2
votes

I have trained a SVM and logistic regression classifier on my dataset. Both classifier provide a weight vector which is of the size of the number of features. I can use this weight vector to select the 10 most important features by just selecting the 10 features with the highest weights.

Should I use the absolute values of the weights, i.e. selecting the 10 features with the highest absolute values?

Second, this only works for SVM with linear kernel but not with RBF kernel as I have read. For non-linear kernel the weights are somehow no more linear. What is the exact reason that the weight vector cannot be used to determine the importance of features in case of non-linear kernel SVM?

1

1 Answers

1
votes

As I answered to similar question, weight vector of any linear classifier indicates feature importance: simply because final value is a linear combination of feature values with weights as coefficients, so the bigger weight, the more impact to the final value is caused by the corresponding summand.

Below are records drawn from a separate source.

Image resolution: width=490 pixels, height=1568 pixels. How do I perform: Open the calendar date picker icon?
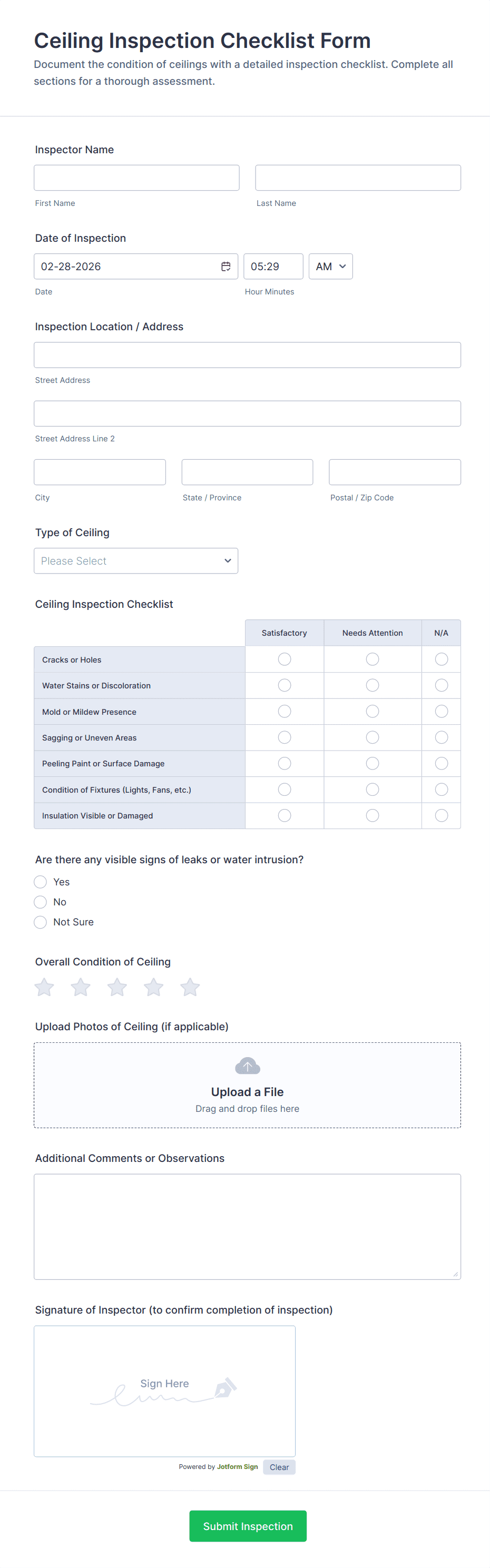point(225,267)
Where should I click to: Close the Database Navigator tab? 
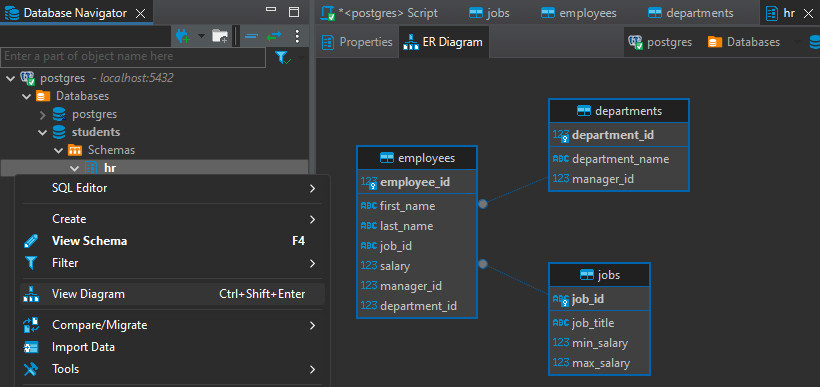pos(141,14)
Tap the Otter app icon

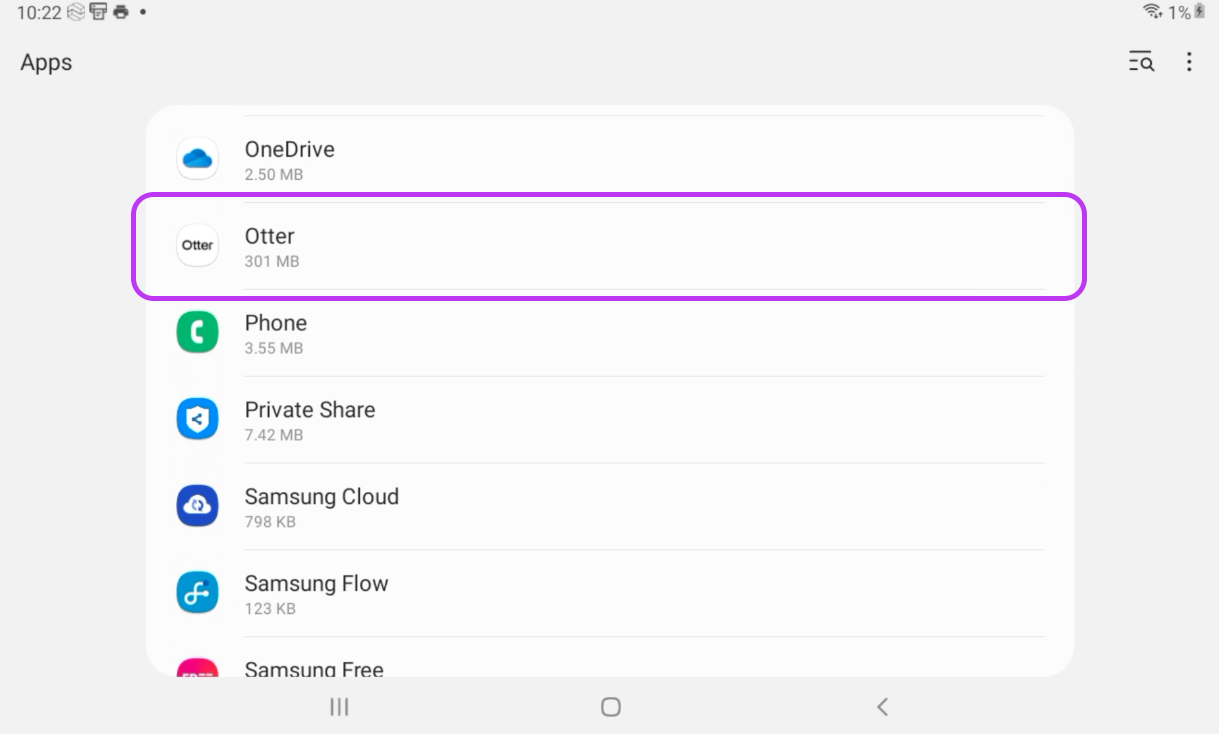click(198, 246)
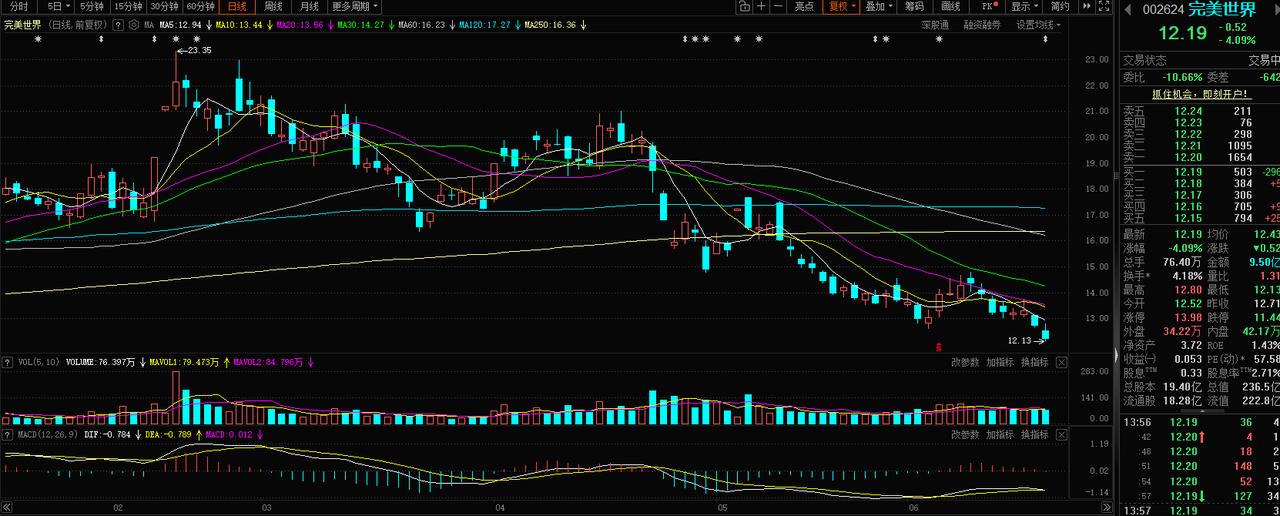The image size is (1280, 516).
Task: Zoom out chart with minus icon
Action: pos(779,6)
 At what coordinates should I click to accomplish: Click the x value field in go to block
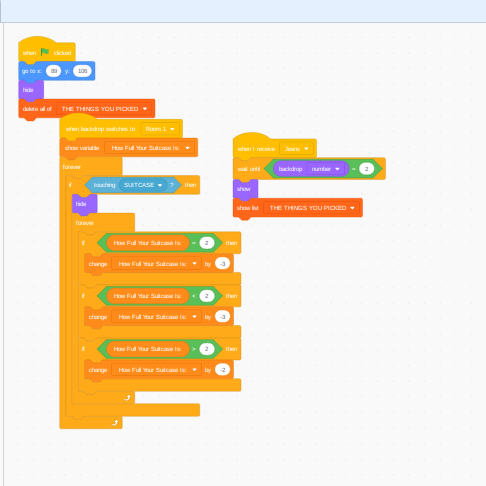pos(54,71)
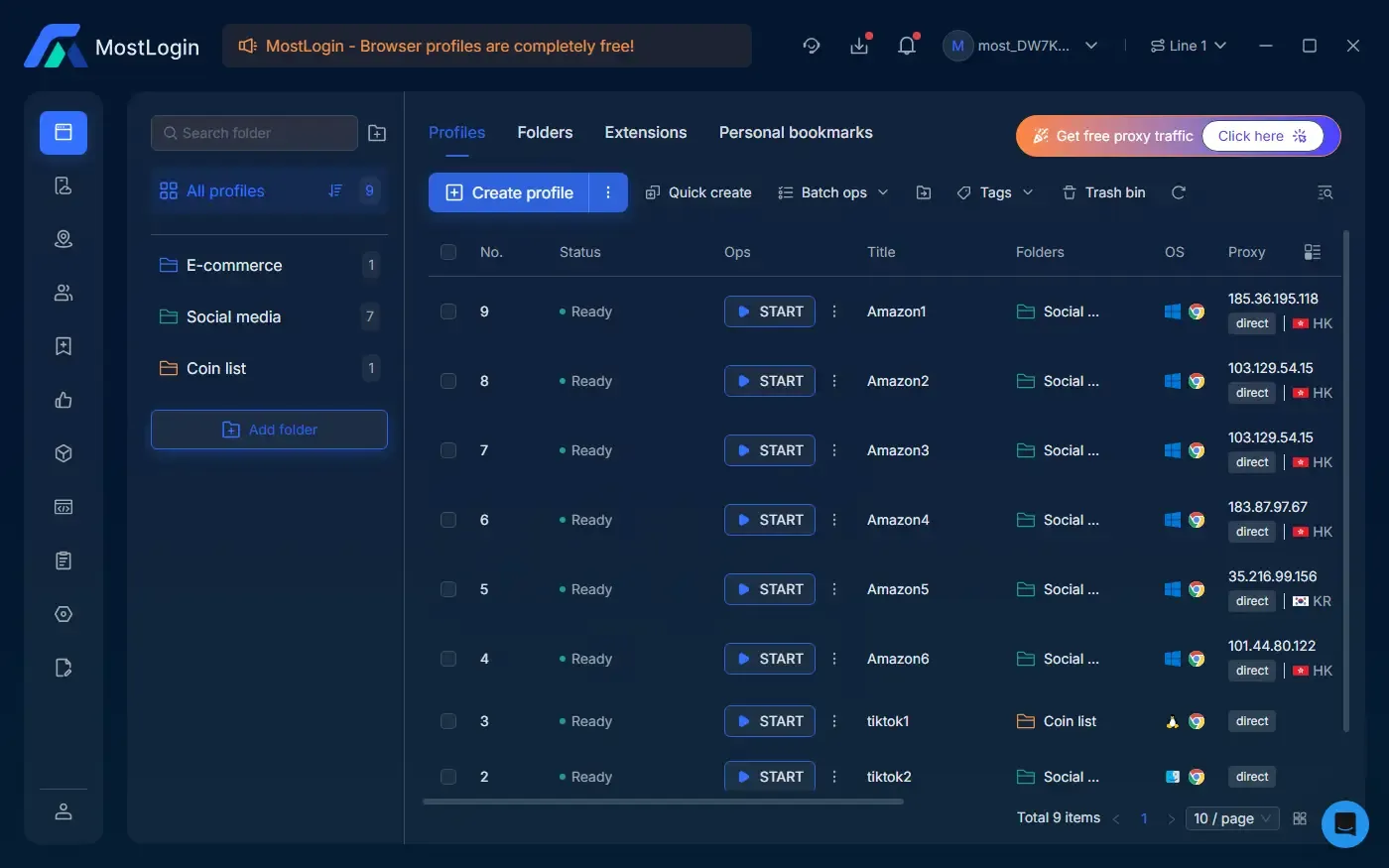Click the Add folder button
1389x868 pixels.
pos(269,430)
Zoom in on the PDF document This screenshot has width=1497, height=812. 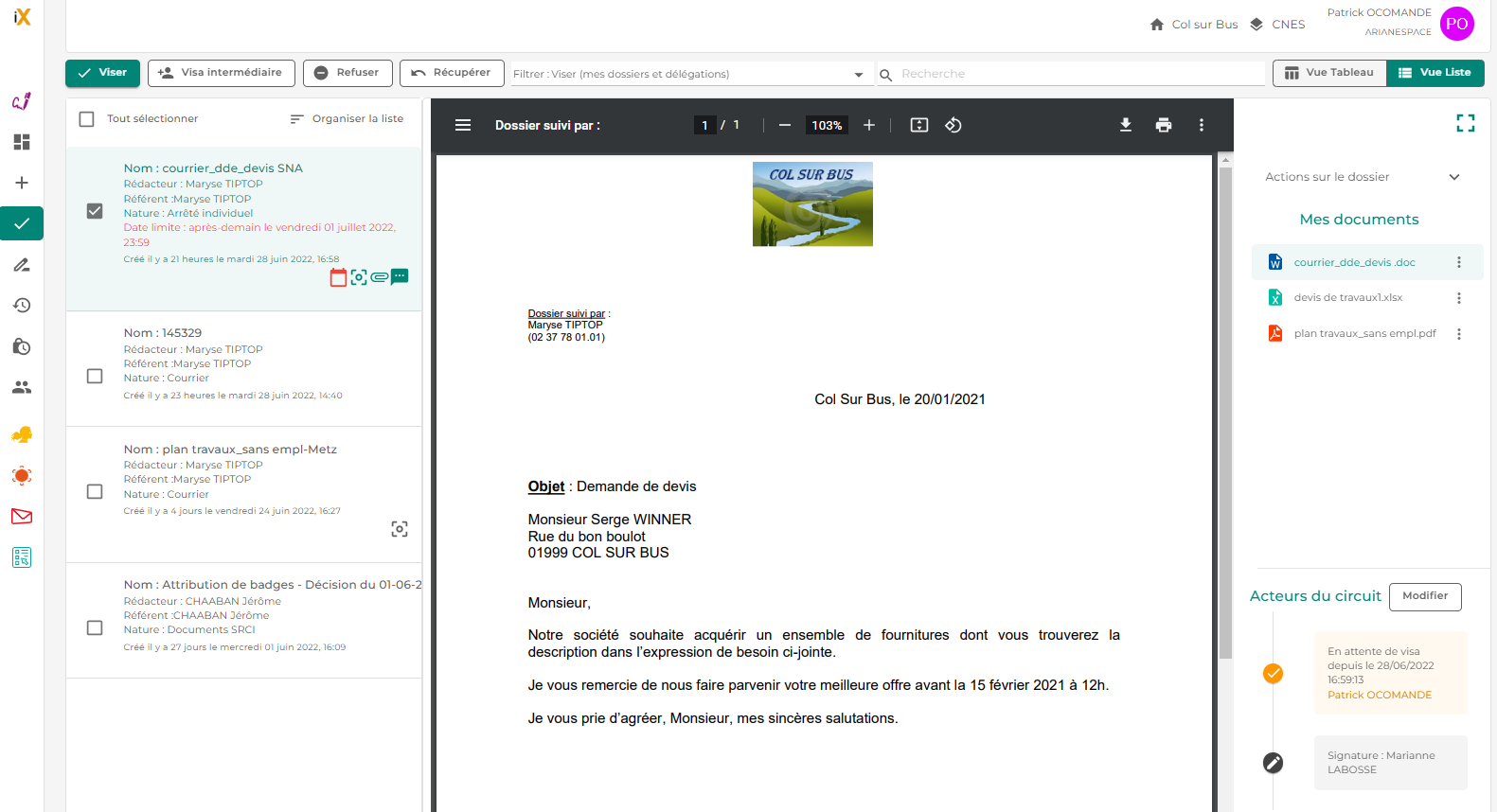pos(869,125)
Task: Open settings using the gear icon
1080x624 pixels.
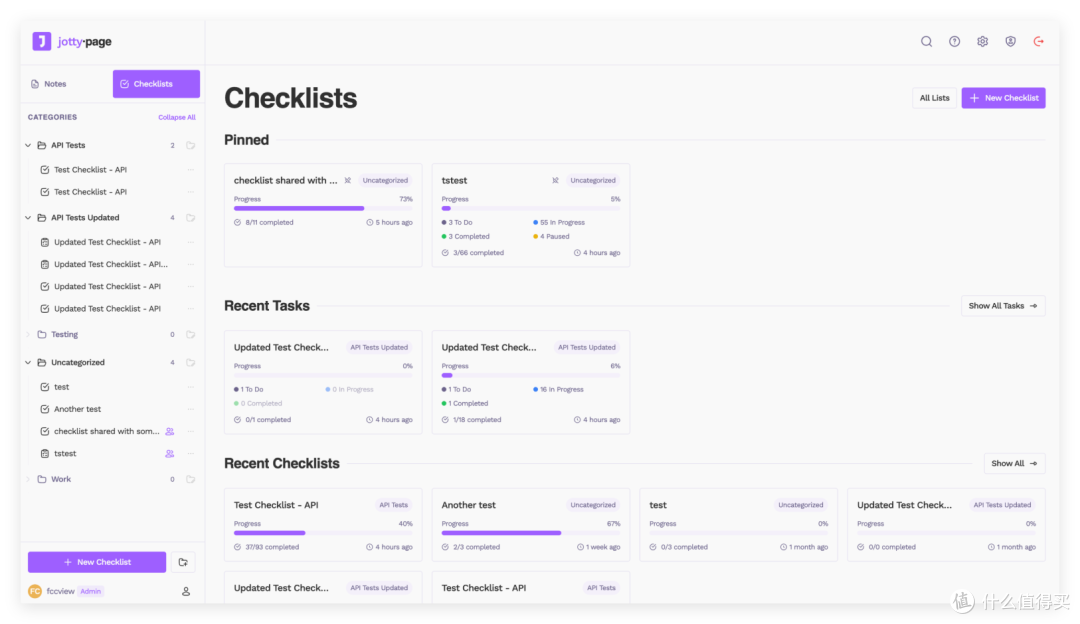Action: click(982, 41)
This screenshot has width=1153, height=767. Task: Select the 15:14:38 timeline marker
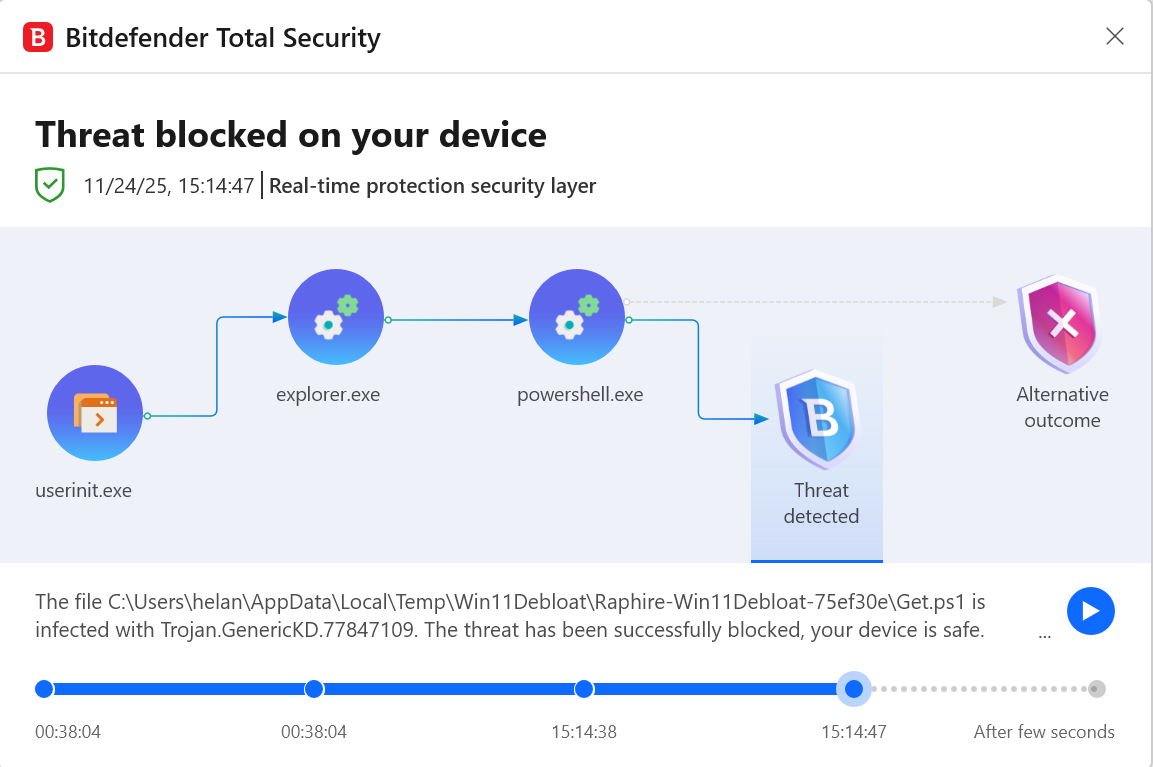pos(583,689)
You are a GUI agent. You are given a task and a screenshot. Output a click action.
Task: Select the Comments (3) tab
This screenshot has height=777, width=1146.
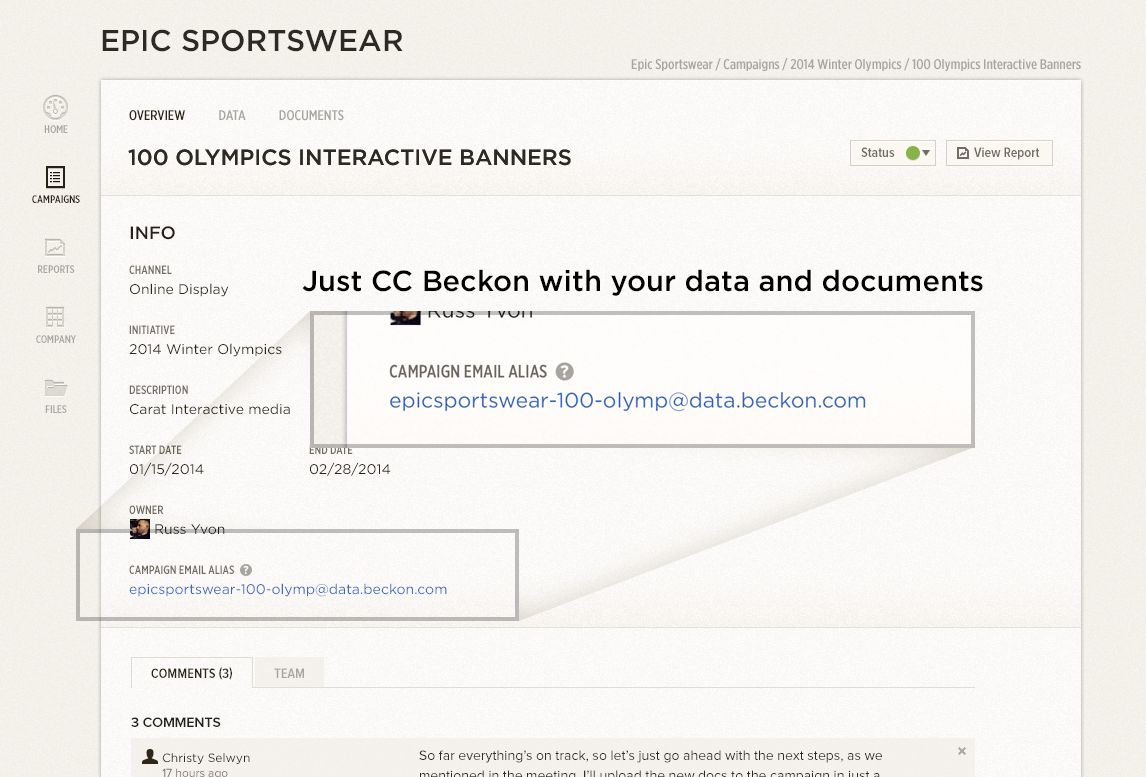coord(191,673)
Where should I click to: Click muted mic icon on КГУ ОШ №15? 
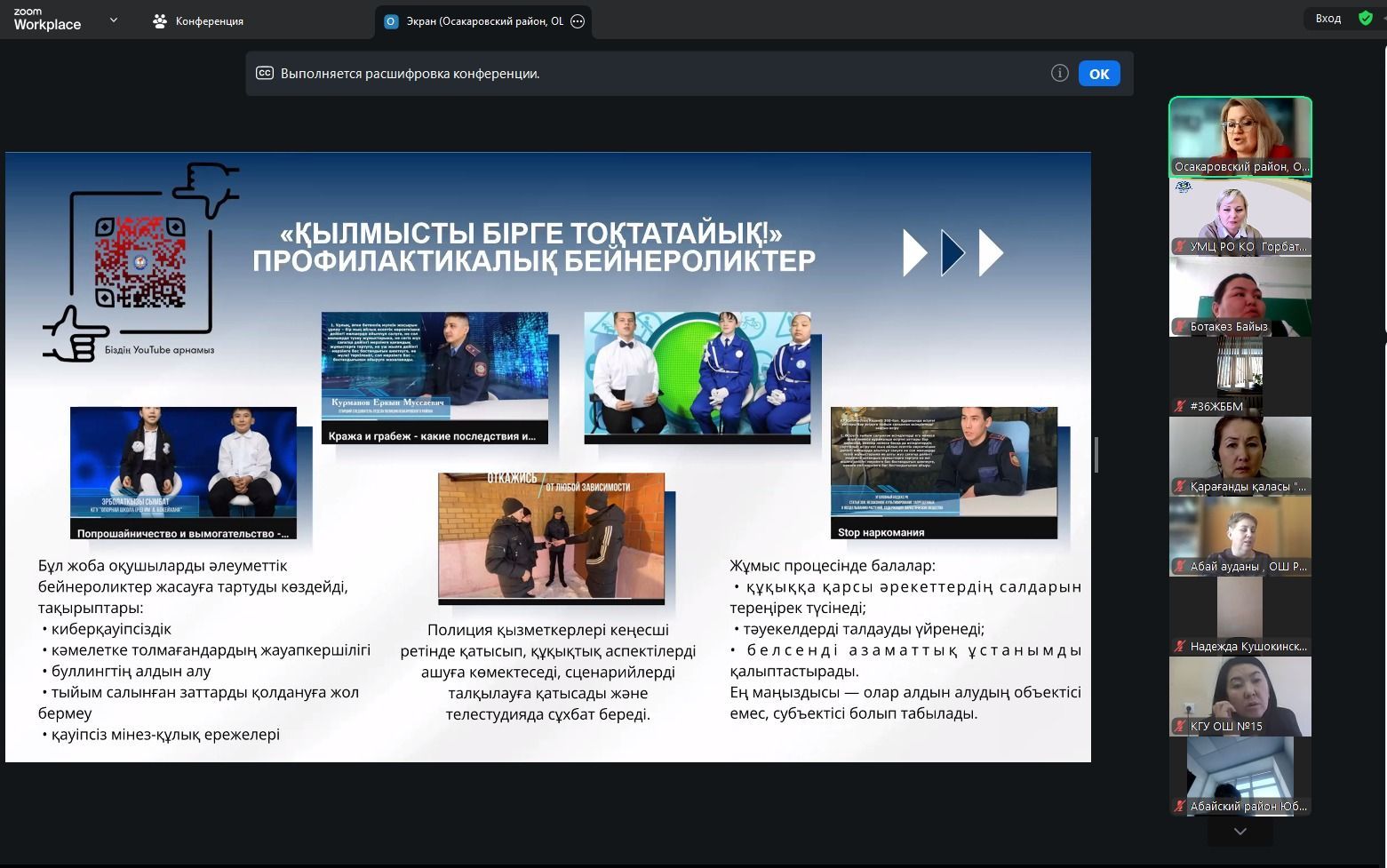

Thus, for linear classifier you can take features with biggest weights (not with biggest values of the feature itself, or the biggest product of weight and feature value).

It also explains why SVM with non-linear kernels like RBF don't have such a property: both feature values and weights are transformed into another space and you can't say that the bigger weight leads to bigger impact, see wiki.

If you need to select most important features for non-linear SVM, use special methods for feature selection, namely wrapper methods.